(Document excerpt)
■ ■ ■ ■ ■ ■ ■

Oh, sorry almost forgot, welcome to the forum.


----------



## PPArt (Jun 3, 2014)

To add to the comment above. Especially when the price is per the repair base that they use to reduce bids but will even reduce the repair base bids. If they are truly only making the discount, wouldn't it benefit the national to use common sense and stick with the cost estimates? This makes me think they are pocketing the difference. In fact I have proof of this from reps mistakenly sending me bid reduction emails but the price being more than I actually bid.


----------



## Craigslist Hack (Jun 14, 2012)

Why are we required to spend hour upon hour bidding properties this way and that only to have the bank turn them over to realtors full of debris.


----------



## madxtreme01 (Mar 5, 2015)

Craigslist Hack said:


> Why are we required to spend hour upon hour bidding properties this way and that only to have the bank turn them over to realtors full of debris.



How about why are we required to bid EVERYTHING that a property needs knowing that they won't approve it, but if we forget something we have to fix it for free or get backcharged because they sent someone else to do it instead. Instead either pay us to place these bids (not a dumb trip charge) or give us a list of items they will approve and only require us to bid those items.


----------



## NickT (Nov 2, 2015)

Ohnojim said:


> what makes a national think a contractor should honor a reduced bid? Why waste the contractors time in the first place, if you are just going to make the numbers up? Why does a national not have anyone with negotiating or sales skills to get the number the contractor bid?
> 
> Oh, sorry almost forgot, welcome to the forum.


Thank you for the welcome! Obviously I cannot speak for all nationals, or even for a full company, I can only advise what I have seen. I did not work directly in the bid department, but worked closely with them on multiple occasions. From what I saw, the only time that the company I worked for would cut the bid is if the approval came back lower than the bid. I wholeheartedly agree with the fact that they should be approved right away, at the bid price, when using RepairBase, but it doesn't always work like that. I have seen approvals come back from the national's client, which was cut from the RB amount. At this point, the national doesn't really have a choice, other than to get it completed for the approval amount, or risk causing an issue with the bank/client. Please remember, there may have been other options, but this was the information that was provided to me while working there. I know the approvals that the national I worked for came back from NOVAD, which is basically just an order mill for approvals. The approval comes back in the form of an email, with check boxes for reasoning. As far as I know, the bid department did not even speak to this company, other than receiving the emails, so the sales skills would be completely useless, unfortunately.

■ ■ ■ ■ ■ ■ ■

(Collected data)
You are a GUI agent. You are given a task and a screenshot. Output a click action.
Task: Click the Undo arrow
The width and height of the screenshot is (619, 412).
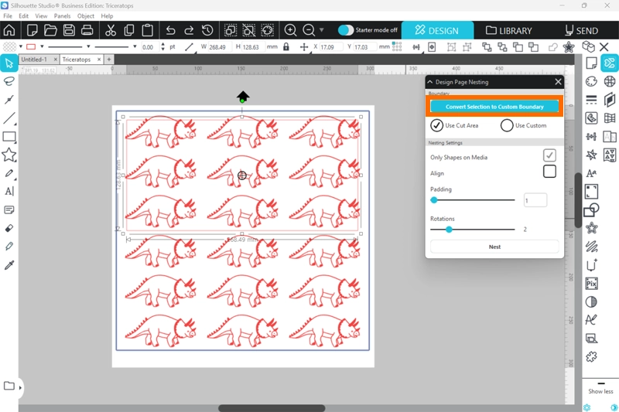(x=170, y=30)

■ ■ ■ ■ ■ ■ ■

(Stated exercise 1)
Reproduce the portion of the forum thread on bid reductions between "## PPArt (Jun" and "(Jun 14, 2012)", inclusive.
(Stated exercise 2)
Supply the next part of the forum thread on bid reductions, beginning at the point where it stops.
The listing was taken from a separate source unrelated to the forum thread on bid reductions.

(Result 1)
## PPArt (Jun 3, 2014)

To add to the comment above. Especially when the price is per the repair base that they use to reduce bids but will even reduce the repair base bids. If they are truly only making the discount, wouldn't it benefit the national to use common sense and stick with the cost estimates? This makes me think they are pocketing the difference. In fact I have proof of this from reps mistakenly sending me bid reduction emails but the price being more than I actually bid.


----------



## Craigslist Hack (Jun 14, 2012)

(Result 2)
----------



## NickT (Nov 2, 2015)

Craigslist Hack said:


> Why are we required to spend hour upon hour bidding properties this way and that only to have the bank turn them over to realtors full of debris.


Unfortunately, I do not have an answer for this. I really wish I knew. I do not have many contacts with the banks, only from nationals down. I promise this is not a shameless plug, but the company I work for now (If anyone wants to know they can PM me) does not require bids from our vendors. We use the inspection photos and reports (we require full property inspections, and actually pay for them) to bid out the property, in office, to cut down on our vendors time. I honestly think that the banks giving the work to the agent's is one of the shadiest moves in the industry. If the item is going to be sent to the agent, the contractor's information should be sent as well, and at least suggested that they be the ones to complete. As much as someone could state that I am defending the nationals, I like to think (hope) that all of my contractor friends know that I am one of the few people in the national game that stand up for them, and argued with my superiors (not needed anymore at my current company) when I saw something that didn't look right.

Sorry for the book, I just can't stop once I get going sometimes =3.


----------



## NickT (Nov 2, 2015)

madxtreme01 said:


> How about why are we required to bid EVERYTHING that a property needs knowing that they won't approve it, but if we forget something we have to fix it for free or get backcharged because they sent someone else to do it instead. Instead either pay us to place these bids (not a dumb trip charge) or give us a list of items they will approve and only require us to bid those items.


I am not 100%, but I do believe that the necessity of providing a bid for everything that can be bid at a property is more of an insurance issue than anything else. If anything isn't bid, and let's say a bank rep visits a property and sees something that wasn't bid, are they are going to request that a bid be placed, or are they going to demand it be completed for free, as it was not reported prior? Once again, I could be wrong, but from my experience I believe the latter to be true. Let me know if anyone has experience in dealing with something like this that dissents from my opinion, please!


----------



## disgusted (Sep 18, 2015)

Hi Nick, welcome to the board, I'm new here also. I'm wondering if you have any knowledge regarding what a vendor invoiced the national, taking into account the discount, and what was actually billed to the lender/banks ?


----------



## NickT (Nov 2, 2015)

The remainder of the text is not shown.